A protest march staged by the Bharatiya Janata Party on Monday over Sabarimala row turned violent when protestors hurled stones at the police in Kerala’s Thiruvananthapuram, PTI reported. Police resorted to firing water cannons and tear gas to disperse the protestors.
The BJP has now called for a hartal in the capital from 6 am to 6 pm on Tuesday to protest against the “violence unleashed” by police against its workers, reported Manorama Online.
On Monday, a group of 400 BJP protestors, including Yuva Morcha members, staged a march to the Kerala Secretariat to protest against the state government’s handling of the entry of women of menstruating age into the Lord Ayyappa Temple at Sabarimala, reported The News Minute.
The protest also called for government intervention to end the hunger strike of BJP leader AN Radhakrishnan’s outside the Secretariat. The hungers strike was launched on December 3 demanding that prohibitory orders in areas around the temple be withdrawn and the alleged mistreatment of BJP leaders in Kerala. The police shifted Radhakrishnan to a hospital on Monday.
The protestors allegedly engaged in a verbal spat with police and hurled stones at police deployed at the Secretariat. The protestors led by General Secretary Shobha Surendran and Thiruvananthapuram District President S Suresh laid siege on the road and raised slogans, PTI reported. BJP workers took out marches in Kottayam, Kochi and Kozhikode, but were stopped by police.
Union Minister Alphons Kannanthanam, who visited Radhakrishnan on Monday, said the state government should withdraw prohibitory orders imposed in Sabarimala and the “false cases” foisted against BJP workers over the protests.
“Why should Section 144 be imposed in Sabarimala?” asked Kannanthanam. “It is stated that devotees are chanting “nama japam” [chanting of Ayyappa mantras]. Is it a criminal activity?”
The United Democratic Front led by the Congress also took out a march demanding that the government intervene and end the indefinite protests by its three legislators - VS Sivakumar, Parackal Abdulla and M Jayaraj over the prohibitory orders imposed Sabarimala.

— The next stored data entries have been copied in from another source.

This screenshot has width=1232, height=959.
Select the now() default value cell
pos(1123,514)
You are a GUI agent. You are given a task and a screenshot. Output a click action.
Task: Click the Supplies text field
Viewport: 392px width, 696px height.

Meanwhile, the Kerala Assembly was adjourned on Monday after Opposition members staged a protest demanding the withdrawal of prohibitory orders in Sabarimala.
Prohibitory orders in Sabarimala
The Kerala Police had imposed restrictions at the Sabarimala temple and nearby areas after repeated incidents of violence at the temple. Several organisations have appealed in court against the imposition of Section 144 of the Criminal Procedure Code, which prohibits four or more people from gathering in one place. The Kerala High Court, while hearing the petitions, had said pilgrims could not be stopped from moving in groups or chanting and singing songs near the temple but said it would not interfere with the restrictions for now.
The temple opened on November 16 for the third time since the Supreme Court in September allowed women of all ages to enter the shrine. But so far, no woman between the ages of 10 and 50 has been able to enter the temple due to massive protests. Before the top court’s September 28 ruling, women of menstruating age were not permitted to enter the temple.